* **WORK TO BE COMPLETED**: From the line with "Focal Flow (341, 786)" through the line with "[X] (337, 2384)", inclusive, return each line of the data below exactly and leave the rest out.

━━━━━━━━

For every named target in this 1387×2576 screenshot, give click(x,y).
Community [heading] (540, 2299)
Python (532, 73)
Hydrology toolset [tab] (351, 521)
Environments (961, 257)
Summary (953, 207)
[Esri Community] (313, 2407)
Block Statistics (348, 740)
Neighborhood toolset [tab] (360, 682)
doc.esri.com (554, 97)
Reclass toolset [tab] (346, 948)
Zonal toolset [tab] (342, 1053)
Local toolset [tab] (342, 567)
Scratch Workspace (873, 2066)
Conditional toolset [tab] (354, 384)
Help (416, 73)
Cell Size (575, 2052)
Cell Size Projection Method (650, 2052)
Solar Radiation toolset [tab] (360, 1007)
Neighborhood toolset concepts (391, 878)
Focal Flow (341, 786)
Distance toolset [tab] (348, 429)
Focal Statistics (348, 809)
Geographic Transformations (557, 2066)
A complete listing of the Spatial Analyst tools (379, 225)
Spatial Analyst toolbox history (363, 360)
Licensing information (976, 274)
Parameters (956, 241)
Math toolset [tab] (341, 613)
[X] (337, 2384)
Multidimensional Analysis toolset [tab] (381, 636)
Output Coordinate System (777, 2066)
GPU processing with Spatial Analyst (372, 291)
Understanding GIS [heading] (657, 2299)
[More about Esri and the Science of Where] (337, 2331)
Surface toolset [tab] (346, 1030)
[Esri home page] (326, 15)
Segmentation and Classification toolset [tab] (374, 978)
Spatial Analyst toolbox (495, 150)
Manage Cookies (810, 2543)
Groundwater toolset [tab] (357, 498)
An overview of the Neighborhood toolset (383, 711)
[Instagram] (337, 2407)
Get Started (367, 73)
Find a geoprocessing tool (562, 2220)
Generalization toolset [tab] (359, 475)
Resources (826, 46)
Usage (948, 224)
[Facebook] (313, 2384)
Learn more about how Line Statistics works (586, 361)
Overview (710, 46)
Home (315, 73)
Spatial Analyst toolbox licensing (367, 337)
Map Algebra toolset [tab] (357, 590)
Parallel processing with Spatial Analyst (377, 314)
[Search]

━━━━━━━━

* **TASK RESPONSE**:
Focal Flow (341, 786)
Distance toolset [tab] (348, 429)
Focal Statistics (348, 809)
Geographic Transformations (557, 2066)
A complete listing of the Spatial Analyst tools (379, 225)
Spatial Analyst toolbox history (363, 360)
Licensing information (976, 274)
Parameters (956, 241)
Math toolset [tab] (341, 613)
[X] (337, 2384)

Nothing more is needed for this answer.